15. Ms Short directed my attention to Judge Mark-Bell's recitation of the Appellant's case on that occasion as set out at [11] of the decision. I do not set that out. By way of a summary, the Appellant's case at that stage was that he was at risk because of his father's position in Iraq, that he had been separated from his family during the journey from Iraq, and that his immediate family were not in Iraq. The Judge rejected the Appellant's account of having been separated from his parents during the journey. There is no finding whether the Appellant's family were or were not at that time in Iraq.
16. Furthermore, as Ms Short pointed out, there was further evidence before Judge Rowland which was not before Judge Mark-Bell dealing with the Appellant's mental health problems and his poor memory. She also drew my attention to [25] of the Decision which sets out her submissions to Judge Rowlands as follows:
"The Appellant's representative relied on a new skeleton argument. It was argued that the credibility of the Appellant's claim had all been founded on the previous Judge's findings on plausibility. From the outset the Appellant had made it clear that the provision of documents depended on the situation in Mosul improving and identity documents might be available then. It was all that he had been referring to when discussing documents before. As to his dealings with the Red Cross it had never been put to him that he had lied to them about any of the information that he had given and it would be unfair now to suggest that he did. It was accepted on his behalf that there were some low level mental health provision in Iraq the real question here was internal relocation, was it safe for him to go anywhere and was it reasonable for him to do so. The expert report made it clear that returning him to Baghdad was not suitable because of his ethnicity and lack of any family connections there. It was clear that there was some entry requirements placed on people to the IKR and it appeared relatively arbitrary. He would have to register with the authorities and would not be able to work not only because he didn't have any connections there but also because his mental health issues were such that he will not be able to work. He had been away for nearly ten years now and had no support there. The issues over him being able to stay in the IKR were all dealt with in the skeleton argument and in the expert report."

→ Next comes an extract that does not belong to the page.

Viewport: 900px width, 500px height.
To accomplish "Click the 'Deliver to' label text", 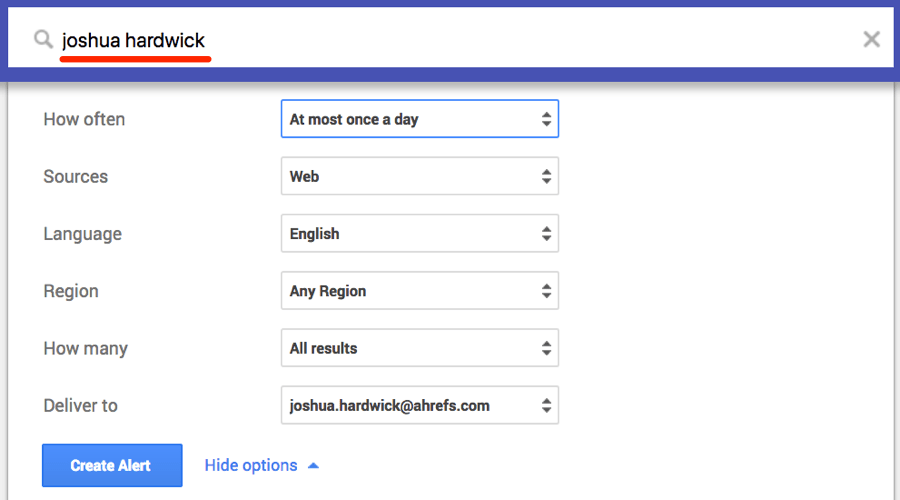I will click(80, 406).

17. I come then to the Judge's findings on the central issue whether the Appellant has family in Iraq and the impact of that finding on his case. Those are set out at [27] to [29] of the Decision as follows:
"[27] Factually, there is little, if any, argument over the facts that apply to the Appellant. He is an Iraqi Kurd from Mosul. He is a Sunni who says that his father worked for the government. He is a Kurdish speaker. The only issue which has to be decided is whether or not he has family in the IKR or Baghdad. I note what the Respondent has said about the credibility of his claim to have lost contact with them during a journey west but I do not believe that his claim is implausible. In my view what I have to decide is not necessarily where his family are but where they are not. They could be in Mosul, they could be in Baghdad, they could be in IKR or even somewhere in Europe but the truth is I cannot be sure where they are.

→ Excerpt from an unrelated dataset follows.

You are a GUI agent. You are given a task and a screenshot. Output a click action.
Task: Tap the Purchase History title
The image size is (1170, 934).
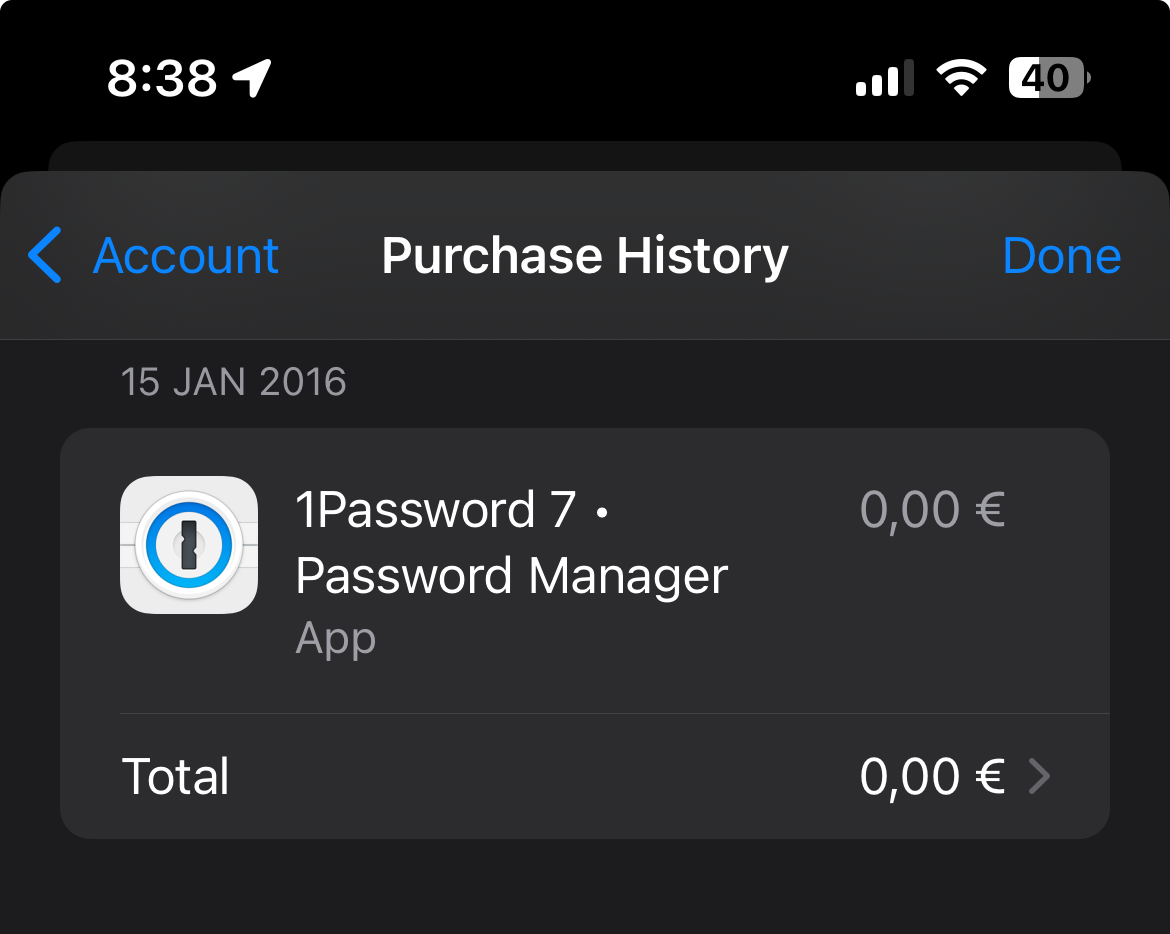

[28] The likelihood is they fled Mosul in the same way that many thousands of Sunni's have already. The Appellant said they did and took him with them. I find that credible bearing in mind the accepted exodus from there. It is unlikely, bearing in mind their being Sunni that they would have gone to Baghdad. There is no evidence that they are in the IRK [sic]. I am satisfied that the Appellant did co-operate with the Red Cross in an attempt to find them. I am satisfied that I cannot be sure that they are in Iraq at all and I believe that the question of internal relocation should be looked at on that basis. It is accepted that the Appellant cannot be returned to Mosul. The Respondent argues that he should go to the IKR or Baghdad.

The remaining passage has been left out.